Supplied entries
|---|
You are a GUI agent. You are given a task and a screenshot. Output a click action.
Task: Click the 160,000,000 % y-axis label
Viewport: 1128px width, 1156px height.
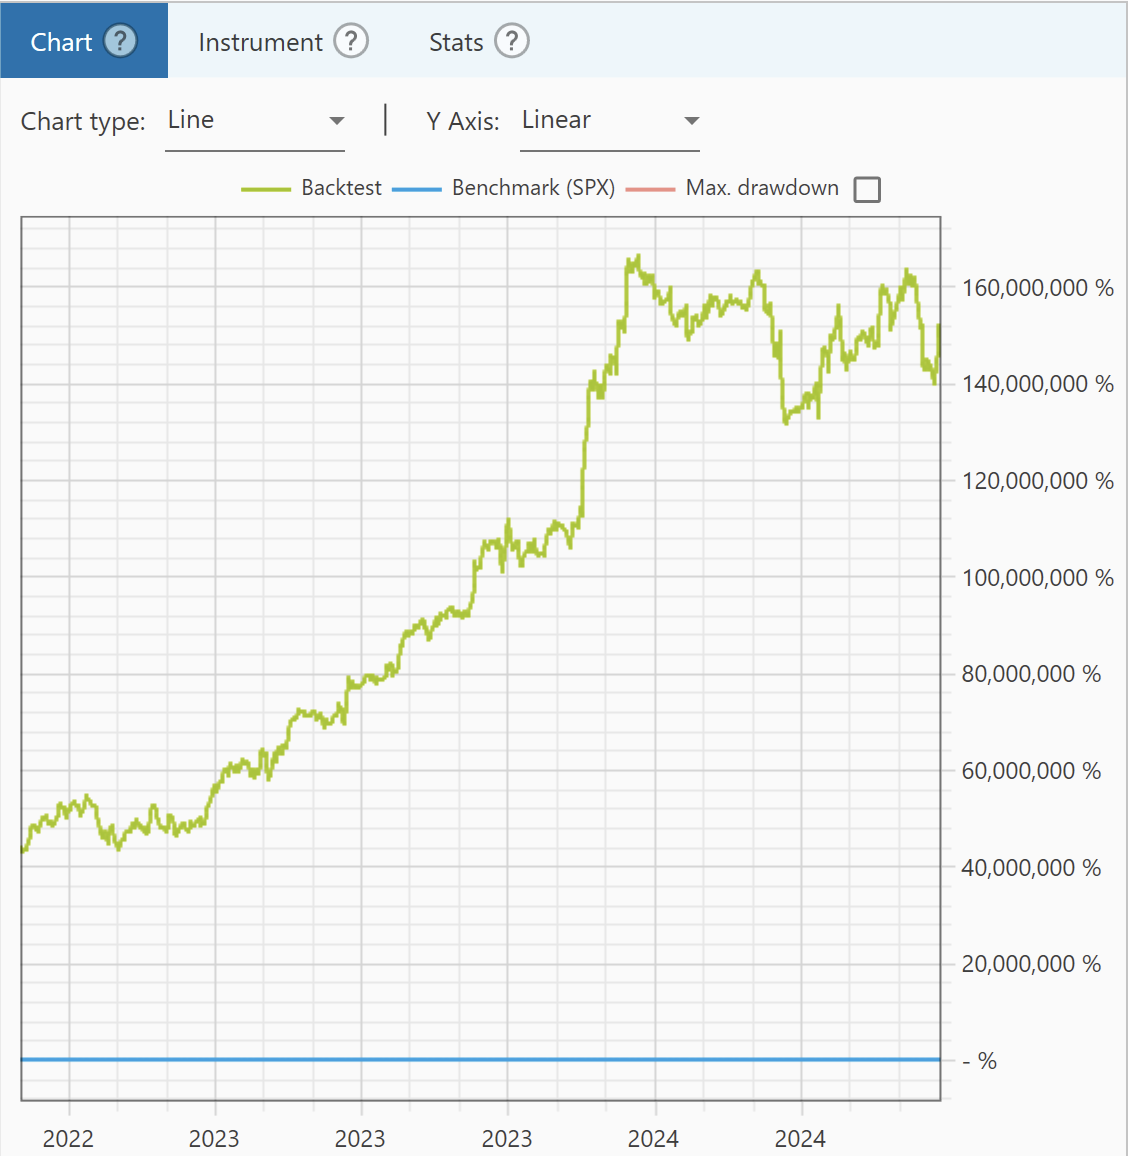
|---|
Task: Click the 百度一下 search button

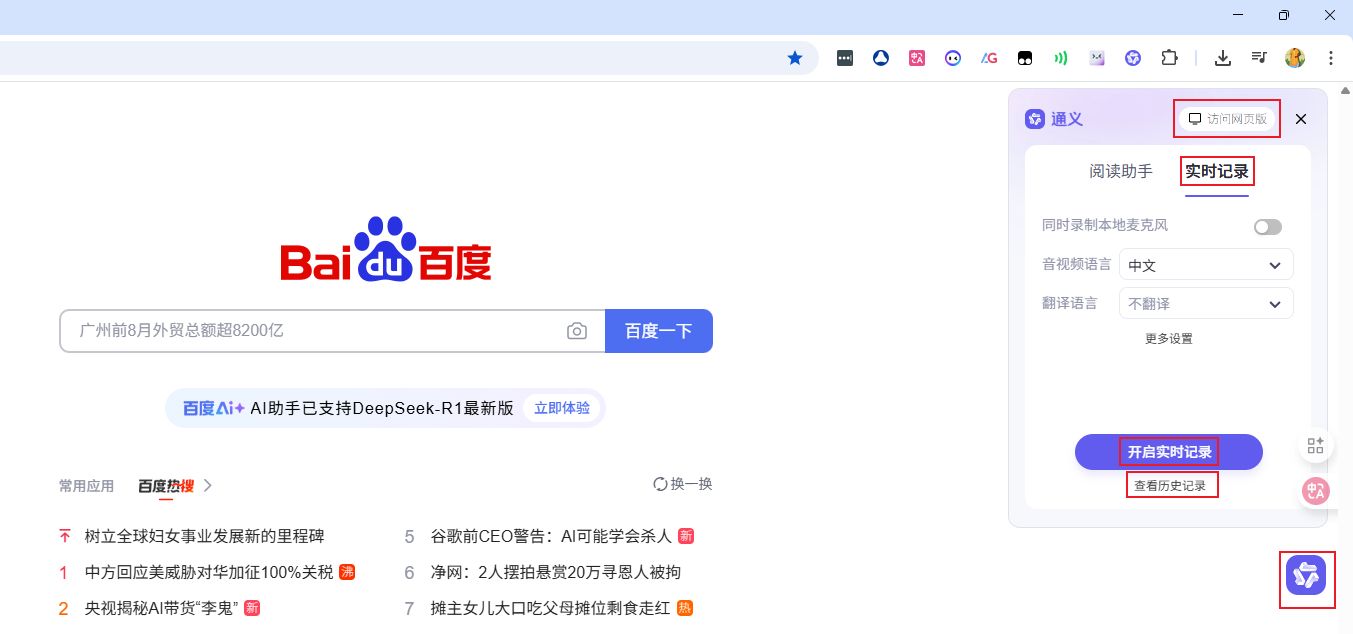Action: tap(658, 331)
|---|
What the task asks
Retype exactly the lines above, from the one with "Task: Click the 160,000,000 % y-axis label" through the one with "Viewport: 1128px width, 1156px height.", inclusive.

Expected answer
Task: Click the 160,000,000 % y-axis label
Viewport: 1128px width, 1156px height.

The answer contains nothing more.